• **EJERCICIOS**
• a. Responde estas preguntas sobre el texto acerca de la película Roubaix, une lumière:
(i) ¿De qué programa televisivo previo toma Desplechin los diálogos?
(ii) ¿Qué actor interpreta al comisario?
(iii) ¿Quién compuso la música?
• b. Prosigue, por favor, el texto sobre la película Roubaix, une lumière a partir de su última frase.

• **TEXTO DE LECTURA**
▶
Pero en Roubaix, une lumière la experiencia es bien diferente. El material no es para nada autobiográfico. Retoma Desplechin los expedientes de un documento televisivo previo, Roubaix, commissariat central (Mosco Boucault, 2008), haciendo aparecer en su película, ajustándolos a sus personajes, los diálogos grabados durante interrogatorios y reconstrucciones policiales que aparecían en ese programa.
Con ese material, Roubaix, une lumière puede pasar por un ejemplo de cine negro francés, un polar modernizado, o bien de cine social realista sobre un lugar estancado en una depresión profunda, poblado por inmigrantes que no han sabido o podido escapar de ahí a tiempo. Pero a mí, por esa vinculación especial de Desplechin con la ciudad y la zona de rodaje, me ha parecido mucho más.
Por el principio, el policía joven, recién llegado a la ciudad, escribe sus impresiones sobre lo que se va encontrando a su alrededor. Una descripción de Roubaix que habría podido efectuar el propio Desplechin, regresado al lugar para el rodaje. Más tarde, el comisario, policía maduro que viene a ser el protagonista (Rochsdy Zem), le señala al nuevo, desde un terrado, dónde se sitúa Bélgica, dónde Lille, dónde aquella otra ciudad por la que se movía de joven, todas ahora llenas de inmigración sin salida, de miseria y falta de alicientes, todas hechas un asco. Es, como casi siempre, de noche. A Roubaix, ciudad de la zona más deprimida de Francia (eso se dice en una de esas notas del diario en formación), la vemos casi siempre a oscuras, quizás esperando de una vez esa luz que anuncia, esperanzador, el título.
El personaje central del film es el comisario Droud. De origen argelino, es un hombre reposado, que habla con unos y con otros, entendiéndose con todos ellos. Amante de los caballos casi tanto como su ayudante amante de los números, aunque no ceja en su empeño, se da siempre un respiro y lo da a sus investigados, a los que habla tranquilo y conciliador, diríamos que con aprecio, consciente del sórdido ambiente por el que se mueven y que vamos viendo, para que completemos nosotros mismos la impresión. La música de Grégoire Hetzel redondea el efecto. Todo es bastante lineal. No hay sorpresas narrativas, ninguna extravagancia de esas a las que, de repente, nos tenía acostumbrados Desplechin. Sin alterarse lo más mínimo, el comisario Droud va acumulando sensaciones, pruebas,… Quizás, también, cariño por todos esos personajes, a los que tan bien entiende en su más profundo interior. Él, en el fondo, es uno más de entre ellos, que ha quedado ahí atrapado.
◀
• **DATOS PROPORCIONADOS**
▶
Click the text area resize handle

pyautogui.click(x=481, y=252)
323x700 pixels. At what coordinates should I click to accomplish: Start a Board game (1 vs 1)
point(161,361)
◀
• **RESPUESTAS NUMERADAS**
• a.
(i) Roubaix, commissariat central, de Mosco Boucault (2008).
(ii) Rochsdy Zem.
(iii) Grégoire Hetzel.

• b.
Pero la escena que me emocionó hasta el punto de señalarla en la libretita para escribir un Casi lloré… a partir de ella, no tiene al comisario ni a su ayudante como protagonistas. Se ha producido ahí una transferencia a los que ahora ocupan ese paisaje desgraciado, pero querido. Concretamente a dos personajes en los que el comisario parece reconocer su pasado y su futuro. Se trata de una chica de origen argelino que se ha escapado de su casa y de su tío, en casa del cual se refugia de tanto en tanto para dormir. El comisario, que conoce al viejo hombre por sus orígenes comunes, le ha dicho ya en una ocasión a la muchacha de diecisiete años:
—Mira a tu tío con respeto. Es un príncipe.
En esa escena de emoción cumbre, sencilla, pero emoción al fin y al cabo, que quiero señalar, vemos cómo la sobrina, aunque seguirá haciendo lo que le venga en gana y además con pleno derecho, porque dentro de poco cumplirá dieciocho años, ha cedido un poco en su ímpetu y comportamiento con respecto a sus padres y vuelve a estar con su tío, quien decide hablarle de verdad sobre sus sentimientos respecto a ella:
—Je t’aime bien trop —le confiesa, con un hilillo de voz, por vez primera.
Y, viendo que no obtiene respuesta, se lo repite otra vez.
—Ya sé que me quieres. Yo también a ti —concede, por fin, la sobrina. Y emite una sonrisa.
Quizás sea esa la luz, la iluminación de la que habla el título de la película.